Antireflux Surgery

Did you know antireflux surgery is on the rise? And gastroesophageal reflux disease, better known as GERD, is the culprit. This insidious and annoying medical condition comes from stomach acid backing up into the esophagus. The end result symptom is heartburn.

If you’ve ever experienced heartburn, you know it’s an uncomfortable burning feeling in the middle of your chest. It may be felt all the way up through the throat area. Many people, with serious heartburn issues, experience it numerous times throughout a 24-hour day.

Other symptoms may be nausea, a dry cough or even severe pain in the chest causing some to think they are experiencing a heart attack. When symptoms become too problematic, antireflux surgery is often the only thing that will help.

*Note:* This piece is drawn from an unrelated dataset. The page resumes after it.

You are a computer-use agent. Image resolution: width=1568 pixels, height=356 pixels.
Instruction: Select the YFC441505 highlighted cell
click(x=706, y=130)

Unfortunately, the cause of GERD is nothing more than food itself – especially acidic or spicy foods. The normal process of food leaving your mouth and going to your stomach involves the esophagus. This is a long tube, which connects the two areas. A small muscle ring known as the lower esophageal sphincter or, LES, is a little valve, which opens in one direction. This action allows the food to pass into the stomach.

But sometimes the LES loses its functionality and the stomach acid begins to back up into the esophagus. This acidic process actually “burns” the esophagus area thus causing constant inflammation and irritation. With enough of this burning process taking place, over time, it could harm the esophagus in a more serious way.

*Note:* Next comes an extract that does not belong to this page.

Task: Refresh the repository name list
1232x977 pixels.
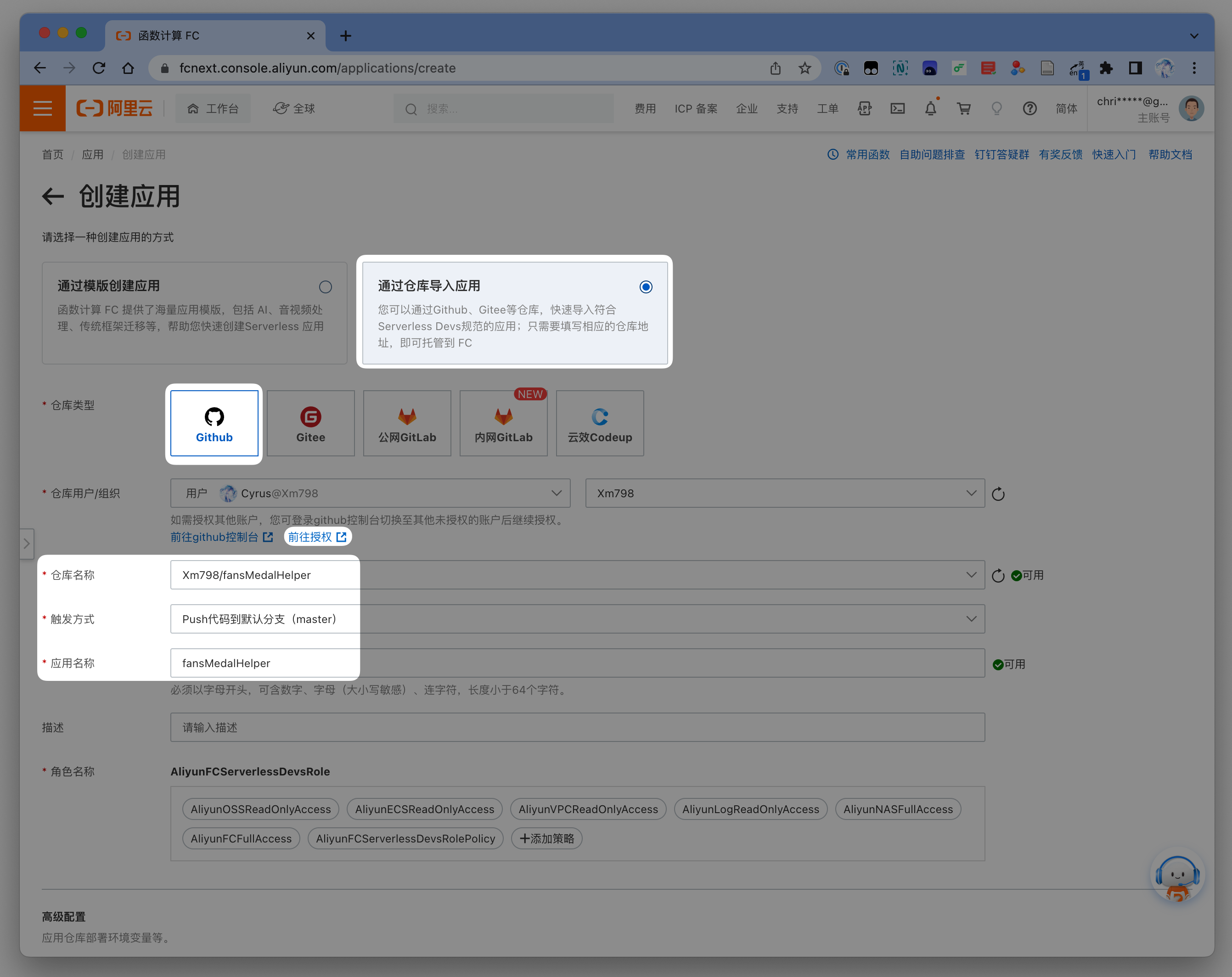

There are certain causes for a weak LES.

Present at birth

Spicy, fatty foods

Certain medications



Alcohol consumption

Tight clothing

Certain exercises

Lying down or bending over

Hiatal hernia

The good news is that there are effective ways to treat GERD. The first and foremost should always be lifestyle adaptations. The elimination or reduction of known foods or beverages and losing weight will go a long way to reduce the symptoms. Propping your head up with 2-3 pillows during sleep is also a huge help.

Medications, either prescribed or over-the-counter, can be very effective. Be sure to talk over this option with your doctor.

If all else fails and none of these remedies help, antireflux surgery may be the answer. One popular method is laparoscopic. There are many advantages to this approach such as reduced pain level, a quicker return to work following a shorter hospital stay and smaller incision areas.

After a thorough examination, your gastroenterologist will know whether you’ll be a good candidate or not for this surgery. The success rate for this type of corrective procedure is very high with only a rare few reporting no improvement at all.